Testo di riferimento
I. La materialità della condotta tipica, tra forma libera e oggetto della tutela

Il delitto di “atti persecutori” di cui all’art. 612 bis c.p. può essere realizzato attraverso vari tipi di condotte – oggettivamente riconducibili ai concetti di molestia o minaccia – suscettibili di assumere diverse sfumature, ma con un imprescindibile connotato di ripetitività e che si traducano in una persecuzione asfissiante della vittima con conseguenze tangibili sul suo percorso esistenziale e abitudini di vita, con sconvolgimento delle stesse. L’esigenza di assicurare un ampio raggio di tutela alle vittime ha indotto il legislatore ad adottare una tecnica peculiare consistita nel dare una definizione minima alla fattispecie di condotta tipica – tratteggiata attraverso il riferimento alle minacce e molestie e alla necessità che le stesse risultino reiterate – risultando di contro posto l’accento sulle conseguenze della medesima condotta.
La scelta di una definizione soft dell’elemento costitutivo di reato, agganciata peraltro a nozioni già appartenenti alla sfera del diritto penale, ha portato all’effetto di allargare l’alveo applicativo della fattispecie fino a ricomprendere le manifestazioni più disparate (ora appostamenti davanti a casa o al posto di lavoro, ripetute telefonate, sms, e-mail, provocazioni o ripetute attenzioni a scopo di corteggiamento non gradite, atti vandalici contro oggetti o animali), pur tuttavia connotate da un irrinunciabile tratto caratterizzante costituito dalla ripetitività.
L’elemento tipico della condotta integratrice della fattispecie in esame appare, dunque, essere quello della ripetitività della stessa essendo stato introdotto il reato in esame nel 2009, per l’esigenza avvertita di elaborare una figura di reato autonomo che consentisse di assicurare maggiore tutela alle vittime di ripetuti comportamenti molesti e intimidatori nella consapevolezza della natura esponenziale degli effetti invasivi determinati sulle medesime dagli stessi comportamenti quando plurimi e ripetuti, nonché in una prospettiva anticipata rispetto ad altri possibili, anzi prevedibili, sconfinamenti rispetto all’integrità fisica e morale delle persone individuate come vittime.

Istruzioni
[A] Rispondi a queste domande sul brano dedicato agli atti persecutori, una per riga:
(i) In quale articolo del codice penale è previsto il delitto di "atti persecutori"?
(ii) A quali due concetti sono oggettivamente riconducibili le condotte che realizzano questo delitto?
(iii) In quale anno è stato introdotto il reato?
[B] Trascrivi dal brano sugli atti persecutori il passo che va da "Il delitto di" fino a "della medesima condotta." compreso.
Il materiale non ha alcun ruolo in questo lavoro.

Voci del dataset
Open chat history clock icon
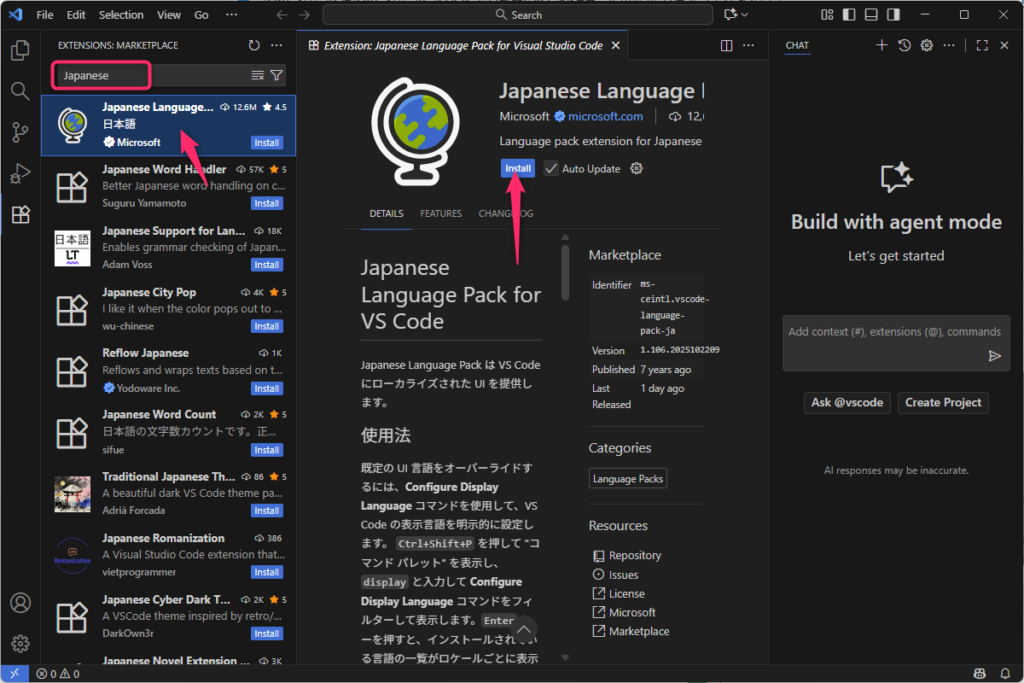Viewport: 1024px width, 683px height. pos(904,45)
...
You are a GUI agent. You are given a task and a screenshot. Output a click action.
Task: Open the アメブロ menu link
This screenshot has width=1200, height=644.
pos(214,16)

Risposte agli esercizi
[A]
(i) Nell'art. 612 bis c.p.
(ii) Ai concetti di molestia e di minaccia.
(iii) Nel 2009.

[B]
Il delitto di “atti persecutori” di cui all’art. 612 bis c.p. può essere realizzato attraverso vari tipi di condotte – oggettivamente riconducibili ai concetti di molestia o minaccia – suscettibili di assumere diverse sfumature, ma con un imprescindibile connotato di ripetitività e che si traducano in una persecuzione asfissiante della vittima con conseguenze tangibili sul suo percorso esistenziale e abitudini di vita, con sconvolgimento delle stesse. L’esigenza di assicurare un ampio raggio di tutela alle vittime ha indotto il legislatore ad adottare una tecnica peculiare consistita nel dare una definizione minima alla fattispecie di condotta tipica – tratteggiata attraverso il riferimento alle minacce e molestie e alla necessità che le stesse risultino reiterate – risultando di contro posto l’accento sulle conseguenze della medesima condotta.